■ Short problem ■
In the records, starting with the line that contains "You are a GUI" and going on through the end, swap "post viewer" for "image viewer" and change nothing else. Give back only those lines, leaving out the pictures.

(Stored dataset items)
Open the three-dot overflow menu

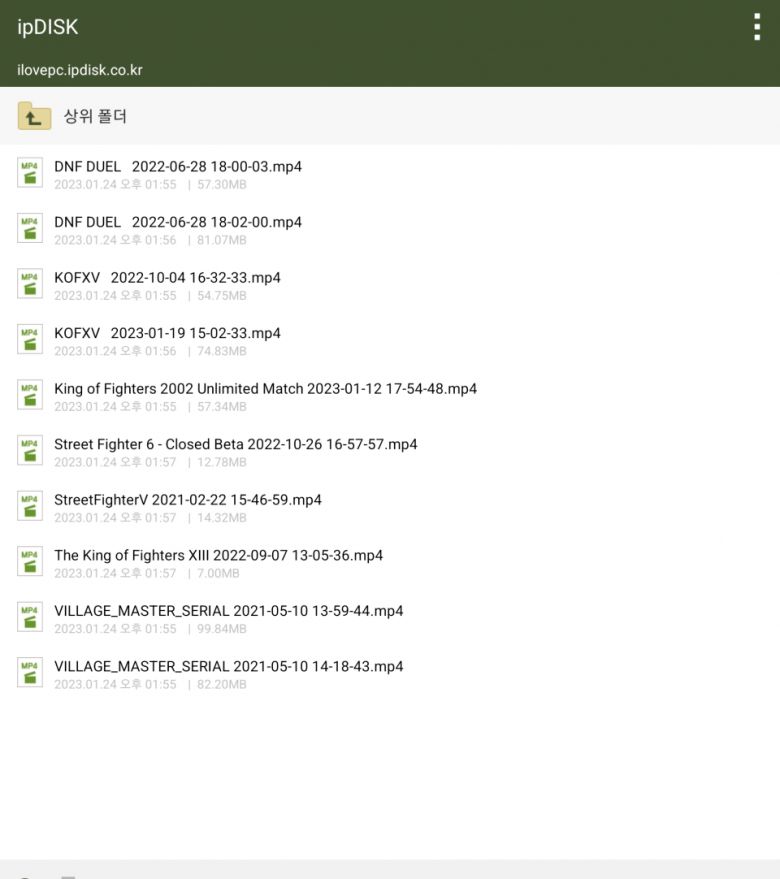tap(757, 27)
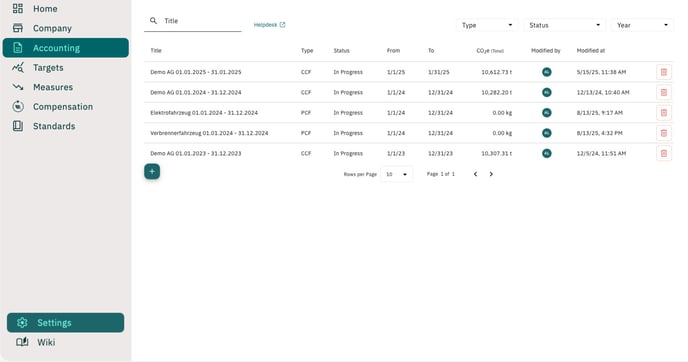The height and width of the screenshot is (362, 688).
Task: Click the search magnifier icon
Action: click(153, 21)
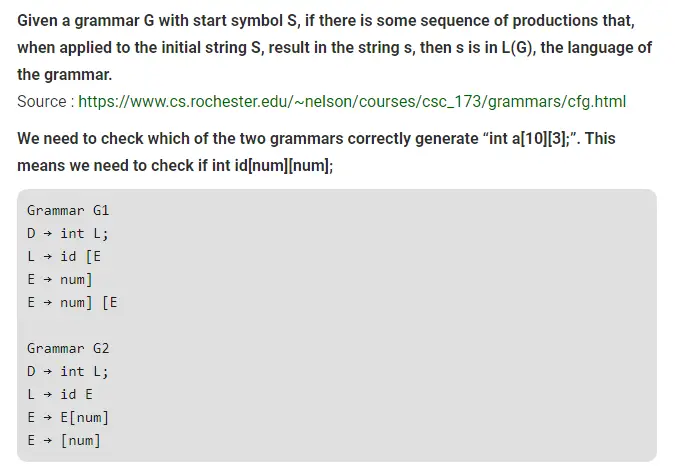Click the "E → num] [E" production line
675x468 pixels.
[x=72, y=302]
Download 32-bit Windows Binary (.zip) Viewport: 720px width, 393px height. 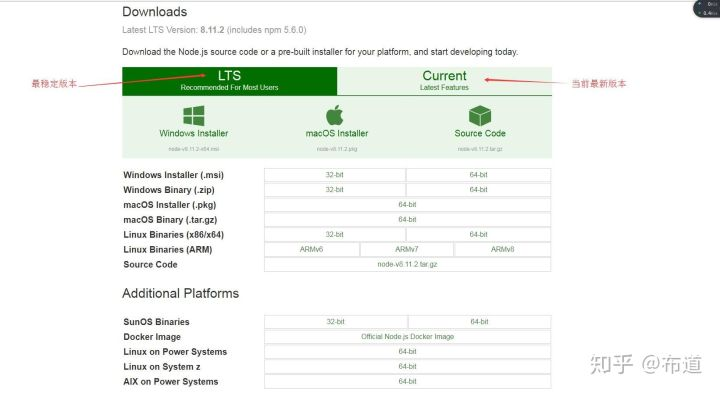tap(335, 190)

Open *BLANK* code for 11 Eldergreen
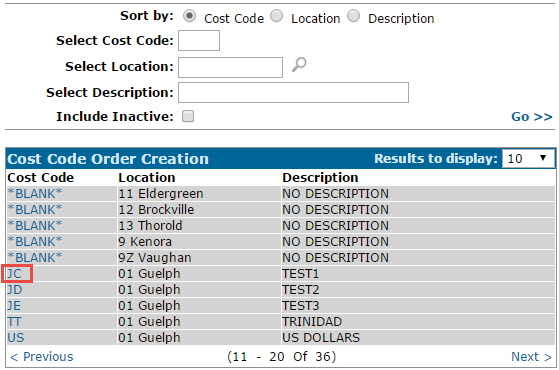(35, 194)
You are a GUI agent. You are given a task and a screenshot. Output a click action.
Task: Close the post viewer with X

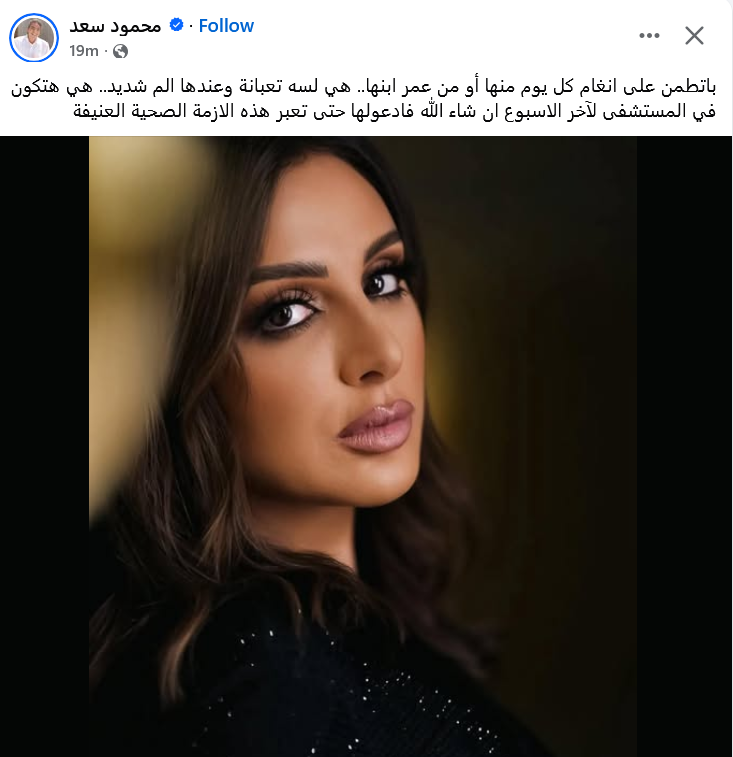click(x=694, y=35)
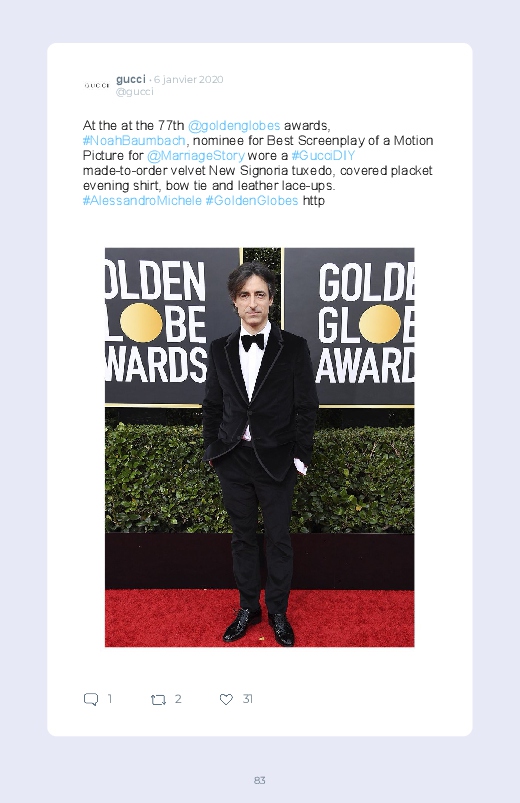Viewport: 520px width, 803px height.
Task: Open the #AlessandroMichele hashtag
Action: coord(142,200)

■ Worked solution ■
You are a GUI agent. You are given a task and a screenshot. Output a click action.
Task: Close the image viewer with X

click(x=694, y=35)
Viewport: 520px width, 803px height.
Task: Open the #AlessandroMichele hashtag
Action: coord(142,200)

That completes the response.